Exercise goal: Taking the line containing "Like the post by George Fishman" as the first and the last line of the entries as the end, reproduce every line between them exactly, including both.

Data items:

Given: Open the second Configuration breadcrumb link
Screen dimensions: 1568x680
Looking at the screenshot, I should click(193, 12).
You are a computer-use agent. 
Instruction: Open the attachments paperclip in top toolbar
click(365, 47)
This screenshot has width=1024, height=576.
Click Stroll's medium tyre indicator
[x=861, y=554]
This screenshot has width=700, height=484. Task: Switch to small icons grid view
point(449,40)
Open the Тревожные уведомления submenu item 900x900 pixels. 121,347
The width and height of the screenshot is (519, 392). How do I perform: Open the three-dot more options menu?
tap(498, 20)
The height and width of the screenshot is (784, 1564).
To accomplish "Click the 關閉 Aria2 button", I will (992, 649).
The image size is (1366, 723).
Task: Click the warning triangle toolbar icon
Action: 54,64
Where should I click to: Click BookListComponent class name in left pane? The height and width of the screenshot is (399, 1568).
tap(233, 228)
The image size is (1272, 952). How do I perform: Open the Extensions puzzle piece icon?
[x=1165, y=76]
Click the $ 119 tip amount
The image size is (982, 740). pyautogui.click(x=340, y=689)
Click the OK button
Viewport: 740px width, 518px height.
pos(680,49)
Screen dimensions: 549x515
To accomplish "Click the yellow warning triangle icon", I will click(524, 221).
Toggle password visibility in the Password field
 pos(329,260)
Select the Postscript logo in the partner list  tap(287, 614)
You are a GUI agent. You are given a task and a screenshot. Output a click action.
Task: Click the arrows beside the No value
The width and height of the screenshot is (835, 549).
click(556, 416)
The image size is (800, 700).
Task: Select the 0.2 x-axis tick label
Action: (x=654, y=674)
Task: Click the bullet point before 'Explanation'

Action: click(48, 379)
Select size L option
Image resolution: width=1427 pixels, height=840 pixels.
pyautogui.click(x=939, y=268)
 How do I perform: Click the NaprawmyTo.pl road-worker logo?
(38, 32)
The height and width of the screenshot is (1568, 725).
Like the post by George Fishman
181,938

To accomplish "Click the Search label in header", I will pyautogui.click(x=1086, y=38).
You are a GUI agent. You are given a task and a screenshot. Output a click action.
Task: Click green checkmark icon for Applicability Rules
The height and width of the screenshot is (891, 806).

Response:
Like the post by George Fishman
181,938

To accomplish "Click the Search label in header", I will pyautogui.click(x=1086, y=38).
You are a GUI agent. You are given a task and a screenshot. Output a click action.
Task: Click green checkmark icon for Applicability Rules
The height and width of the screenshot is (891, 806).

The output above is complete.